• **Your goal**:
Please give back, exactly as written, only the line containing "At what coordinates should I click to accomplish: Expand" and every line after it until the data below ends.

Stored data entries
________________

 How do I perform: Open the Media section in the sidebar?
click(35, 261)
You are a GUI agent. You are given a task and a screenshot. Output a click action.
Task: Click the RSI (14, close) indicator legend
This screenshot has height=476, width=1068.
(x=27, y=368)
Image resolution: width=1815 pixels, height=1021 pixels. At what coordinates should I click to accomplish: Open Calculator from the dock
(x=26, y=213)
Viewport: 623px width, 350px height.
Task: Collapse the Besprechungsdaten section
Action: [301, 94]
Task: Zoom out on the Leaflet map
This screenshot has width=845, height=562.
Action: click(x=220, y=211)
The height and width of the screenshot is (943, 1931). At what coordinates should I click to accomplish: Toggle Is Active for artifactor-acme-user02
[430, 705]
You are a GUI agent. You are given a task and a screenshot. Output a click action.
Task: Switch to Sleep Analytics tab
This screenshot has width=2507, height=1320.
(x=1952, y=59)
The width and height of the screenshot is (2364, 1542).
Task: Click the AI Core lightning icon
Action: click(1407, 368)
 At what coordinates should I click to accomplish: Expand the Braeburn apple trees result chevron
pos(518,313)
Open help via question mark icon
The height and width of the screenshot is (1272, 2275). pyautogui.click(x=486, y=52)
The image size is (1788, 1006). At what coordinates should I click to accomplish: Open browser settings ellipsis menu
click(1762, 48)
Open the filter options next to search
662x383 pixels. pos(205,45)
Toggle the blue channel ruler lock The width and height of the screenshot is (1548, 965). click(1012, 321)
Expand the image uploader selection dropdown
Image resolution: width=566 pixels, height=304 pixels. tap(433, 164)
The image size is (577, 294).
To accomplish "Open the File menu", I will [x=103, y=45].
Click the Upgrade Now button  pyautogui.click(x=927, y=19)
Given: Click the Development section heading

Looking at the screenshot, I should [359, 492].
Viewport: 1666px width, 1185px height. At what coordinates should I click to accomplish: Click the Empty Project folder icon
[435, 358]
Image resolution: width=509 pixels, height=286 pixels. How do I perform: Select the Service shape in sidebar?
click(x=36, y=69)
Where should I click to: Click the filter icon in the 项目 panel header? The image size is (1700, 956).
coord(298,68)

________________

• **Task answer**:
 At what coordinates should I click to accomplish: Expand the Braeburn apple trees result chevron
pos(518,313)
Open help via question mark icon
The height and width of the screenshot is (1272, 2275). pyautogui.click(x=486, y=52)
The image size is (1788, 1006). At what coordinates should I click to accomplish: Open browser settings ellipsis menu
click(1762, 48)
Open the filter options next to search
662x383 pixels. pos(205,45)
Toggle the blue channel ruler lock The width and height of the screenshot is (1548, 965). click(1012, 321)
Expand the image uploader selection dropdown
Image resolution: width=566 pixels, height=304 pixels. tap(433, 164)
The image size is (577, 294).
To accomplish "Open the File menu", I will [x=103, y=45].
Click the Upgrade Now button  pyautogui.click(x=927, y=19)
Given: Click the Development section heading

Looking at the screenshot, I should [359, 492].
Viewport: 1666px width, 1185px height. At what coordinates should I click to accomplish: Click the Empty Project folder icon
[435, 358]
Image resolution: width=509 pixels, height=286 pixels. How do I perform: Select the Service shape in sidebar?
click(x=36, y=69)
Where should I click to: Click the filter icon in the 项目 panel header? The image size is (1700, 956).
coord(298,68)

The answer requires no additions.